Ça fait que c’est sûr qu’en quelque part il y a quelqu’un qui… puis ça peut être un signe de tête, je m’en souviens plus, mais on n’a pas le droit d’être là sans autorisation. »

[60]        Un peu plus loin, elle ajoute ceci[20] :

« Q. Vous n’avez pas le droit d’être dans la même pièce que lui?

R. Bien, ce n’est pas qu’on n’a pas le droit, mais on est dans les jambes de tout le monde, puis on nous demande poliment d’attendre à l’extérieur de la salle. »

[61]        La poursuite s’est déchargée de son fardeau de démontrer que les circonstances étaient telles qu’une conversation téléphonique privée n’était pas raisonnablement possible en pratique avant 5 h 27.

[62]        Le Tribunal considère par ailleurs que la preuve permet de conclure qu’en l’espèce, le délai écoulé avant de procéder au prélèvement sanguin est expliqué et justifié[21].

[63]        La jurisprudence nous enseigne que l’exigence de donner l’ordre de fournir un échantillon d’haleine ou de sang « dans les meilleurs délais » signifie que l’ordre doit être donné dans un délai raisonnablement court dans les circonstances, et non le plus tôt possible[22].

[64]        Les policiers doivent laisser les ambulanciers, les infirmières et le médecin prodiguer les premiers soins au requérant.

[65]        Les agents devaient aussi rencontrer le médecin de garde et l’informer de leur désir de sommer le requérant de fournir un échantillon de sang. Cette procédure ne peut nécessairement être autorisée qu’après un examen médical du requérant permettant de déterminer si les prélèvements mettraient ou non en danger la vie ou la santé du requérant[23].

[66]        Les policiers étaient placés devant l’inévitable. Ils ne pouvaient abréger ces délais sans entraver le travail des ambulanciers, infirmiers et médecin au risque de porter atteinte à l’intégrité de la santé physique du requérant.

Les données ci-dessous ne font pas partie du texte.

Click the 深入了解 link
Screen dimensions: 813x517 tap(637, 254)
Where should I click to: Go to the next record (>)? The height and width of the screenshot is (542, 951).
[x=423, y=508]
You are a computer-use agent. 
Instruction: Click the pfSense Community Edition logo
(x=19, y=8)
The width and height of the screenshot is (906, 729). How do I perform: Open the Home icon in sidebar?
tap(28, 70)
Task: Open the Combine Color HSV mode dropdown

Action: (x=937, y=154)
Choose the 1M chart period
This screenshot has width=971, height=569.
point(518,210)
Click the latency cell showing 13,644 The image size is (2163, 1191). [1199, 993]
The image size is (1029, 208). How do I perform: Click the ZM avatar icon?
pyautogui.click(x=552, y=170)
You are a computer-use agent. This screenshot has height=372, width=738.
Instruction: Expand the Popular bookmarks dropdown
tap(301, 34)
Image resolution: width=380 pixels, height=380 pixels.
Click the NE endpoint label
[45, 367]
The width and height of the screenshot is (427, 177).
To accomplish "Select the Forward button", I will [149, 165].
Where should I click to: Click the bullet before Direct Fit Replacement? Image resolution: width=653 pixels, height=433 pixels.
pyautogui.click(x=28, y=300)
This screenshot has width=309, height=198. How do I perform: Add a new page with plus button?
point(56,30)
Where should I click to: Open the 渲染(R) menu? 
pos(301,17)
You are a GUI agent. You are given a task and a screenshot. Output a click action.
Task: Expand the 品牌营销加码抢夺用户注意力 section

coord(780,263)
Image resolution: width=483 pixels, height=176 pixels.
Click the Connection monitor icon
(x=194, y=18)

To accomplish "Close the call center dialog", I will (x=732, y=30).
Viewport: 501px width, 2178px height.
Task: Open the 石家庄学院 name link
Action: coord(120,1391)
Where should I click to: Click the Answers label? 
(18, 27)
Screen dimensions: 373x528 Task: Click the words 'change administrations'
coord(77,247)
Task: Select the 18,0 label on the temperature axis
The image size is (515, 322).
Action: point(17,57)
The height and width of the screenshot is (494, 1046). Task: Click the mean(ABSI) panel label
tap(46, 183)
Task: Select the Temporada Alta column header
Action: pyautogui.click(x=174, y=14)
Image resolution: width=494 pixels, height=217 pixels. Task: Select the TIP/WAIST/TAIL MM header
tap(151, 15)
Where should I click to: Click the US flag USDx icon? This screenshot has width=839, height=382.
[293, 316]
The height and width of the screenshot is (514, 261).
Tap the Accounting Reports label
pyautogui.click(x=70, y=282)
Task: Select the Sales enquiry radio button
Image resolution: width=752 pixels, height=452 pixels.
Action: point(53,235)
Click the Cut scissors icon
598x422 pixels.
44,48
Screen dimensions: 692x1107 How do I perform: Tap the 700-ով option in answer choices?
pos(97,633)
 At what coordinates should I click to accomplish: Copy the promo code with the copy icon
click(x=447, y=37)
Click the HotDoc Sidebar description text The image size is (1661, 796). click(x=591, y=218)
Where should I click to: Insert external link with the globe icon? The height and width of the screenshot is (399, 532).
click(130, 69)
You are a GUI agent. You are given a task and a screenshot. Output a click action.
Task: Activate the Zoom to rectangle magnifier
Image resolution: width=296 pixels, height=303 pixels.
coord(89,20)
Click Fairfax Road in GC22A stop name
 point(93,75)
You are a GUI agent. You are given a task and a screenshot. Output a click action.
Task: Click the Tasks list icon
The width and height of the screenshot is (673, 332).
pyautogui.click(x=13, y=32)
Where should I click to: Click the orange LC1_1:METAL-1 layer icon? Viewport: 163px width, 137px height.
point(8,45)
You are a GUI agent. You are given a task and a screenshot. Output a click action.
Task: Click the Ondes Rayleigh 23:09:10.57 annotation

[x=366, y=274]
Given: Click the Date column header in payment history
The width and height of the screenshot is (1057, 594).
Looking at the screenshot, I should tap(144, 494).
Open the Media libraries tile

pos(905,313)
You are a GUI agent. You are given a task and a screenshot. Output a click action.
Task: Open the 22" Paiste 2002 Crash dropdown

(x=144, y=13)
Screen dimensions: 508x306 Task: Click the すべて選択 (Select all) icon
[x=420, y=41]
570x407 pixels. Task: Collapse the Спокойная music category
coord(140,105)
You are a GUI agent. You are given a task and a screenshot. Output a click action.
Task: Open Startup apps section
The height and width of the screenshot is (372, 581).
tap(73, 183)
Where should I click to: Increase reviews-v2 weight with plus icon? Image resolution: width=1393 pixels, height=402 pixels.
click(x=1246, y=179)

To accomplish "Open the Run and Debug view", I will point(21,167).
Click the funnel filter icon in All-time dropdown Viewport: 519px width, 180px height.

[67]        En définitive, les délais écoulés entre le moment où le requérant a été détenu et celui où il a été en mesure d’exercer son droit à l’avocat ou encore celui du prélèvement de l’échantillon sanguin sont amplement justifiés dans les circonstances et le Tribunal en vient à la conclusion qu’il n’y a pas de violation des articles 9 ou 10b) de la Charte.